Background information
- Origin: Recife, Pernambuco, Brazil
- Genres: Progressive rock; psychedelic rock; baião;
- Years active: 1969–1974, 2014–present
- Label: RCA
- Members: Marco Polo Ivson Wanderley Almir de Oliveira Zé da Flauta Júnior do Jarro Gilú Amaral Juliano Holanda
- Past members: Israel Semente Proibida Agrício Noya Ivson Wanderley Paulo Rafael
- Website: www.avesangria.com

= Ave Sangria =

Brazilian rock band from Recife

Ave Sangria is a Brazilian rock band and one of the leading names of the 1970s psychedelic music scene of Pernambuco, along with Alceu Valença, Flaviola e O Bando do Sol, Lula Côrtes, Marconi Notaro and Lailson.

== History ==
=== 1970s ===
Most members were born and raised in Vila dos Comerciários, a poor neighborhood of Recife. In 1968, bassist Almir de Oliveira met singer Marco Polo and together they became the band's songwriters. Oliveira would play covers in local parties but he was willing to write original material, and so was Polo.

Initially called Tamarineira Village (after neighborhoods Greenwich Village in New York City and Tamarineira in Recife), the group performed under that name in 1973 in Salvador, Natal and João Pessoa.
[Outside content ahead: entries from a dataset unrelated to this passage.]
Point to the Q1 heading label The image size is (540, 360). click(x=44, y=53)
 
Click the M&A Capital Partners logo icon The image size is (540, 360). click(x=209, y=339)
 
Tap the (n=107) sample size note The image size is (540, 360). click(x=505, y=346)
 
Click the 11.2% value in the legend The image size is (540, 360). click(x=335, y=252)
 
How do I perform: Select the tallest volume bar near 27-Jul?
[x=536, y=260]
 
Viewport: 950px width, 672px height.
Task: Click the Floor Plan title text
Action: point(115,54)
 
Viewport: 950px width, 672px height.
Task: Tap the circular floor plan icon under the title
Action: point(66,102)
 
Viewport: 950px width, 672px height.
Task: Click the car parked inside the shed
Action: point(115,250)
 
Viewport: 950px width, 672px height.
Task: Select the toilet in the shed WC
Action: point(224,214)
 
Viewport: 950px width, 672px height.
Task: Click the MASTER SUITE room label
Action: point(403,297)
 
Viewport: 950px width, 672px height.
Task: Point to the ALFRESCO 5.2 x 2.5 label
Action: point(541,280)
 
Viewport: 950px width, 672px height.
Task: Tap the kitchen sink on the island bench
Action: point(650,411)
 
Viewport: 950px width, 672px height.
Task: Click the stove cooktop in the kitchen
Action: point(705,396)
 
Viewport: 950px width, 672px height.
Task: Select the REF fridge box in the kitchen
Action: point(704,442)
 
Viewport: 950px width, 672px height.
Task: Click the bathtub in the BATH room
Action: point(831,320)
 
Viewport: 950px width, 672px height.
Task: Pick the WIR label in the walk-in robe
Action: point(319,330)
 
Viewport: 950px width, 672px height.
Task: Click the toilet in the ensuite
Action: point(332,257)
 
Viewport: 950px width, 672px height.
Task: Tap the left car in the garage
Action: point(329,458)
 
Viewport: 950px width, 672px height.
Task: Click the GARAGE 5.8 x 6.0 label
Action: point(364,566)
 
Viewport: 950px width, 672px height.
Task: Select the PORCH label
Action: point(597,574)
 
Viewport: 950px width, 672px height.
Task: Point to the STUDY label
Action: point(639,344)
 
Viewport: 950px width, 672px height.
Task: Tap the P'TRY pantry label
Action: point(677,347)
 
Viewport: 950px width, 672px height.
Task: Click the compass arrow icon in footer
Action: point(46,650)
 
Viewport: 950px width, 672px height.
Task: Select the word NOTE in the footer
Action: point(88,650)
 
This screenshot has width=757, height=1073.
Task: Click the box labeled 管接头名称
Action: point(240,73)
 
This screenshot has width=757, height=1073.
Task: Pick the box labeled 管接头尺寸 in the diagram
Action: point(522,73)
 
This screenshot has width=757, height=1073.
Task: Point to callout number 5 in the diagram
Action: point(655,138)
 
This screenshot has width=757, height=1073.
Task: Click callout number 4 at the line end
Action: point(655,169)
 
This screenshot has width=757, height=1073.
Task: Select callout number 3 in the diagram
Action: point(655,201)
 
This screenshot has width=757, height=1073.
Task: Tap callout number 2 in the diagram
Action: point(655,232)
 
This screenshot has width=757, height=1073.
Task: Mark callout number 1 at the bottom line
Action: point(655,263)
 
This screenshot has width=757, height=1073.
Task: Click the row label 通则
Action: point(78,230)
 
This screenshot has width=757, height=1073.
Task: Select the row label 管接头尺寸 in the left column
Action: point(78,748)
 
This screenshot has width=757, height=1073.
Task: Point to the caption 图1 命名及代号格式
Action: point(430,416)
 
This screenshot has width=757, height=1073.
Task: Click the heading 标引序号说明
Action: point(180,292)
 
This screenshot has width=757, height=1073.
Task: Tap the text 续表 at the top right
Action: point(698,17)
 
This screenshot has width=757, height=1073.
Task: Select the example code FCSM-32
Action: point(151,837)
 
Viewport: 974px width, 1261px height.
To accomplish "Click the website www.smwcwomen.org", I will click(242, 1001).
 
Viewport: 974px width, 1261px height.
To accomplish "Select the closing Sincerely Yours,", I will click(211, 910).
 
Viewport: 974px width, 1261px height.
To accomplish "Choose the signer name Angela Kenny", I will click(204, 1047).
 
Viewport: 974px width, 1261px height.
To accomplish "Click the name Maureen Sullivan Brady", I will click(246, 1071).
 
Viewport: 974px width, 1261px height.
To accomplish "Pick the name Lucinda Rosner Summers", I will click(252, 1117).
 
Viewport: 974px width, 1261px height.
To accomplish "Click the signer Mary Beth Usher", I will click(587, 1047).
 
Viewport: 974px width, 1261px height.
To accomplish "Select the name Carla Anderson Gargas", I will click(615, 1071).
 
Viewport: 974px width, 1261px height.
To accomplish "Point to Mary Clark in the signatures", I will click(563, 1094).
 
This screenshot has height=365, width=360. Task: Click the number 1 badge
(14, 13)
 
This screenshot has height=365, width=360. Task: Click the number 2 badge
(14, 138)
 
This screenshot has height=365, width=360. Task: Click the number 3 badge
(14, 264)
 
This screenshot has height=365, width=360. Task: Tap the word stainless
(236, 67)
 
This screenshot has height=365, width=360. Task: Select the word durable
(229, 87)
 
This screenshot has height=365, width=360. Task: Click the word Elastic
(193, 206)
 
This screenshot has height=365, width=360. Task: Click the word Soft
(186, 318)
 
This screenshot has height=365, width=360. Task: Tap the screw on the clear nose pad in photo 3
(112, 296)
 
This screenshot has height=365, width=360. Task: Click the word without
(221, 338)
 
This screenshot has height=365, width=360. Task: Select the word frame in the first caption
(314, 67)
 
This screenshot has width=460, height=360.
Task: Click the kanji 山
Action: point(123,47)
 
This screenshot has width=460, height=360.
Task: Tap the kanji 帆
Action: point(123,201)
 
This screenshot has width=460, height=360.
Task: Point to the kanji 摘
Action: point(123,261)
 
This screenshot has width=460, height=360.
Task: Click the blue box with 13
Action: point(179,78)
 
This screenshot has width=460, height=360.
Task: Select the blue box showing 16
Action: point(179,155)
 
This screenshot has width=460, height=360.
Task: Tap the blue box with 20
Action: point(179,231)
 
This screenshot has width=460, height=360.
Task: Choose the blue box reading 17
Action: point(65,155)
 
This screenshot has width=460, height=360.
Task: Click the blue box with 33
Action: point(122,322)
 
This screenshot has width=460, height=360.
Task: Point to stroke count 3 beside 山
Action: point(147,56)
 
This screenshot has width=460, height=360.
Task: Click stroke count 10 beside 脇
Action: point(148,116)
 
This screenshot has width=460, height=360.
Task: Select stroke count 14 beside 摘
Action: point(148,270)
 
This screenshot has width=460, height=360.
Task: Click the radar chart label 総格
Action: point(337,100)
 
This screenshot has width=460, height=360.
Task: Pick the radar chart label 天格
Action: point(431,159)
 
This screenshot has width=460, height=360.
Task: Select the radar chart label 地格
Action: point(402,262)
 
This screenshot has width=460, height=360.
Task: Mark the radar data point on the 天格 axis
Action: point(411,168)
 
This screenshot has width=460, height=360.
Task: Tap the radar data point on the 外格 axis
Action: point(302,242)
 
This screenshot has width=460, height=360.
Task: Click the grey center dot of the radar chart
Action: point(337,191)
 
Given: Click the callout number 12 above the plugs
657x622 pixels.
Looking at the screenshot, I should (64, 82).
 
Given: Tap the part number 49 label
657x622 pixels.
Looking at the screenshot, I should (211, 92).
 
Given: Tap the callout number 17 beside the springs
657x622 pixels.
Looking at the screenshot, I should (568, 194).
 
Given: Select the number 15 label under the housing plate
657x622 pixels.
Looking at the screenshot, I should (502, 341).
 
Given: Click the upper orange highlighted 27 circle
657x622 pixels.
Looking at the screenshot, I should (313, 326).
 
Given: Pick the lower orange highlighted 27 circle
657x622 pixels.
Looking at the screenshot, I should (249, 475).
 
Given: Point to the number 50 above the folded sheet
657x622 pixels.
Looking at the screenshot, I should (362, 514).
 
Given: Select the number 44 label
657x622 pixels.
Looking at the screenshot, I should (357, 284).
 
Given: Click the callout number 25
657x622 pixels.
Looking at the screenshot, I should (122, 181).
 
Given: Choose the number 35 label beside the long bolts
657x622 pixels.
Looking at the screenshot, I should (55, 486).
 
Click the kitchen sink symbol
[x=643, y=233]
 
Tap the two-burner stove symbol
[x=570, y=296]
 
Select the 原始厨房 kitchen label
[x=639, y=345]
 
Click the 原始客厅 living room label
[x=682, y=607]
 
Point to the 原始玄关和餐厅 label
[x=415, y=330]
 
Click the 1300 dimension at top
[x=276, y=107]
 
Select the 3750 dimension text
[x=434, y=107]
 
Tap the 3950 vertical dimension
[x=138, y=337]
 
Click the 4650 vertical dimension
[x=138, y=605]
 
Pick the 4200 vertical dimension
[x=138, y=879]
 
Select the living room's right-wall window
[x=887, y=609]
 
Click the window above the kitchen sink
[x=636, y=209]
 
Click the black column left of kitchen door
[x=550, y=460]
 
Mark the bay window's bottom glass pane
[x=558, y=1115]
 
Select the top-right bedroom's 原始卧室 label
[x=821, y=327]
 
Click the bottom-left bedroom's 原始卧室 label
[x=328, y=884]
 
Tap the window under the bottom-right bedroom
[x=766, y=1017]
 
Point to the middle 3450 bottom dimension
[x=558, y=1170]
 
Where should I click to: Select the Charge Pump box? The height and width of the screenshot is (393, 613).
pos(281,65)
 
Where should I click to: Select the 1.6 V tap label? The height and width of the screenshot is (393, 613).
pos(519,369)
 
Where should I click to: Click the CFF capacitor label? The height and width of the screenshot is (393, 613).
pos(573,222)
They changed their name following a suggestion from a gypsy woman that they met in the countryside of Paraíba. Their initial line-up consisted of Marco Polo (lead vocals), Ivson Wanderley (lead and acoustic guitars), Paulo Raphael (rhythm and acoustic guitars, synthesizer, lead vocals), Almir de Oliveira (bass), Israel Semente (drums) and Agrício Noya (percussion). With this line-up they recorded their debut, self-titled album in Rio de Janeiro in May 1974; it was released in June of the same year.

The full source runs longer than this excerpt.